Actions to take:
**a)** Retype the spa slang glossary word for word from "Treatment/Therapy/Experience/Ritual/Journey" to "spiritual practices mentioned.".
**b)** For each statement below, say whether the spa slang glossary agrees with it, answering yes or no and quoting the deciding words of the glossary. (i) A "Tip Magnet" is a masseur who is too friendly. (ii) "El Dorados" are skin treatments involving gold and platinum. (iii) "Cookie Monsters" include spa-goers who like body treatments with coffee.
**c)** Write the next part of the spa slang glossary, starting after its final entry.

Selected text:
################

Thalassotherapy? Plantar reflexology? Verbal embellishments on a spa menu can make pampering more complicated than necessary.
Cookie Monsters
Spa-goers fond of aromatic body treatments with ingredients like cinnamon, cardamom, nutmeg, ginger, clove and coffee.
Towel Shifter
Masseur who’s too friendly.
Tip Magnet
Hunky masseur you secretly wish were too friendly.
Serena Williams
Person who grunts and moans theatrically while getting a massage.
El Dorados
Gimmicky (read expensive) skin treatments involving precious metals like gold and platinum.
Treatment/Therapy/Experience/Ritual/Journey
3,000/ 5,000/ 10,000/ 15,000/20,000
Buddha Con
The use of Eastern philosophy and sacred texts on the walls of a spa or in brochures to promote services you’re pretty sure have nothing to do with the spiritual practices mentioned.

################

Listed records:
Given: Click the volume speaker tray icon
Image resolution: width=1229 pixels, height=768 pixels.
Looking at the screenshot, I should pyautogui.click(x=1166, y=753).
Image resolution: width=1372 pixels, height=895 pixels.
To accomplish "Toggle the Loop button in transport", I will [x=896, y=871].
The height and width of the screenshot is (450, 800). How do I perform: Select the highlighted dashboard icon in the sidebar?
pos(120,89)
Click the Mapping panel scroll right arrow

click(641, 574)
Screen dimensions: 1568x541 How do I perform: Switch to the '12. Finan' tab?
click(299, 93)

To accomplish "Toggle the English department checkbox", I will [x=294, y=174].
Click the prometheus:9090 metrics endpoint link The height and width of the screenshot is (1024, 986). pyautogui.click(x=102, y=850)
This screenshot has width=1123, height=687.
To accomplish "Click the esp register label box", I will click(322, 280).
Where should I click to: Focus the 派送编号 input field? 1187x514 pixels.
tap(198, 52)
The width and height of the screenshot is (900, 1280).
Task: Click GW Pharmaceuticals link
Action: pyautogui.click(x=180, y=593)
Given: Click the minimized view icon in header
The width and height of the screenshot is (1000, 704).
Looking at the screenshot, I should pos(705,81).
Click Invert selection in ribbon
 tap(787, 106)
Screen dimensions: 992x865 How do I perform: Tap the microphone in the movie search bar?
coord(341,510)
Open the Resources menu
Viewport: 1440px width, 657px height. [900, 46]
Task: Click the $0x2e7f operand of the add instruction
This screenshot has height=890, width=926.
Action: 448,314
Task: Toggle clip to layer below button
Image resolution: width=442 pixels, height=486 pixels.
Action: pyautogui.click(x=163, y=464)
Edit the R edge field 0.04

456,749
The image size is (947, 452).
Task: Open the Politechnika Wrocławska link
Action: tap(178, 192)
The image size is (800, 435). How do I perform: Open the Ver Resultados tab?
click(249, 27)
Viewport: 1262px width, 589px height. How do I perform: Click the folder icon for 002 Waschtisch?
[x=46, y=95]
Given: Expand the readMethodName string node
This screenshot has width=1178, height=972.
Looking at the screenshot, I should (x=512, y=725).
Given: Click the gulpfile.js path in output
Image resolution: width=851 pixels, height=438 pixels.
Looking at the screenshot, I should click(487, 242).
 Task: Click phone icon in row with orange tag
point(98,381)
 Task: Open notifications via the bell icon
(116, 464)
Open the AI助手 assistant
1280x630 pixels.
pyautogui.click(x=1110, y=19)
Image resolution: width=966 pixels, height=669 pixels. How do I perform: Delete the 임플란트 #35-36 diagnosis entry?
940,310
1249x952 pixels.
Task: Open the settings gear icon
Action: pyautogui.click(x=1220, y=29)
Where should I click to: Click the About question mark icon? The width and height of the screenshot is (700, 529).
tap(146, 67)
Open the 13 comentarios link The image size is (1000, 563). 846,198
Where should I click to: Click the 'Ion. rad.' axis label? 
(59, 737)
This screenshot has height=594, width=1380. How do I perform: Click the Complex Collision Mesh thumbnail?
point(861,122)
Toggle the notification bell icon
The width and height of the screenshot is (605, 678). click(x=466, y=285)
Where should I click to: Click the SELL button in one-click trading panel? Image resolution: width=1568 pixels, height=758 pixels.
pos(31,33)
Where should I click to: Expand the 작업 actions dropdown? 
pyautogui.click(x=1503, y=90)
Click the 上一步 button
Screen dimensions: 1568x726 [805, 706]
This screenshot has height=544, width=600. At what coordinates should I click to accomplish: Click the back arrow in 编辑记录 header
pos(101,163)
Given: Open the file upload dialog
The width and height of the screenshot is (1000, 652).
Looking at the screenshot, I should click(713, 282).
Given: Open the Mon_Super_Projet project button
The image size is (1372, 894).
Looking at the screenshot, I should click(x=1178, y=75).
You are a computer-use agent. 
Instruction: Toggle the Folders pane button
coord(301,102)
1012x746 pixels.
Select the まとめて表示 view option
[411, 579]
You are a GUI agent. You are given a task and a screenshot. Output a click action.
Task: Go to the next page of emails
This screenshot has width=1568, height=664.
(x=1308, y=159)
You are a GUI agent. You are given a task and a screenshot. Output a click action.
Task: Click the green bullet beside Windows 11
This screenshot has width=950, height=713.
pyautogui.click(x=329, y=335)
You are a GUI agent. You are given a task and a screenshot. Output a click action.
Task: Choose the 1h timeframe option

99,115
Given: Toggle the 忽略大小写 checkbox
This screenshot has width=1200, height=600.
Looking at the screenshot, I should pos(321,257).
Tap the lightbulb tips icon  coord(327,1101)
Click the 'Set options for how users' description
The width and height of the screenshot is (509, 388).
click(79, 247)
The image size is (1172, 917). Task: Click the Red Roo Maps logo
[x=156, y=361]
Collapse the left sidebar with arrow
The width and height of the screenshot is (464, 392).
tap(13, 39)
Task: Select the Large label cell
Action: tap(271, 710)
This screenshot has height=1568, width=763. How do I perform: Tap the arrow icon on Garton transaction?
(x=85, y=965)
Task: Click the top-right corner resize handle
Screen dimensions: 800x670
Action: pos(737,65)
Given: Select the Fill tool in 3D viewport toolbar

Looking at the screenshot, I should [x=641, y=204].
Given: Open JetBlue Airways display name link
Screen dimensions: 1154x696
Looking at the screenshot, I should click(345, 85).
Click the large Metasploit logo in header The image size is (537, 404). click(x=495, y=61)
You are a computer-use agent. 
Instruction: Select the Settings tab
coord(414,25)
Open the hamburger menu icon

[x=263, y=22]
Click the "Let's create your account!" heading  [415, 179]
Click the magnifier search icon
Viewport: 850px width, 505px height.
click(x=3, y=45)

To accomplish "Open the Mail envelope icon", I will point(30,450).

################

Numbered answers:
**a)**
Treatment/Therapy/Experience/Ritual/Journey
3,000/ 5,000/ 10,000/ 15,000/20,000
Buddha Con
The use of Eastern philosophy and sacred texts on the walls of a spa or in brochures to promote services you’re pretty sure have nothing to do with the spiritual practices mentioned.

**b)**
(i) No: "Hunky masseur you secretly wish were too friendly."
(ii) Yes: "skin treatments involving precious metals like gold and platinum."
(iii) Yes: "aromatic body treatments with ingredients like cinnamon, cardamom, nutmeg, ginger, clove and coffee."

**c)**
Influ‑enya
Affliction caused by the New Age-music virus.
Personal Drainer
One who performs lymphatic massage meant to flush toxins out of the body.
Attila the Pun
Crude wordplay on spa menus that threaten spa civilisation. For example: ‘The marriage of FIG.aro’ (Yes, figs are involved); ‘Pedi-colada’; ‘Spachelorette party’; ‘Dew diligence facial’; ‘Scarlett no-haira’.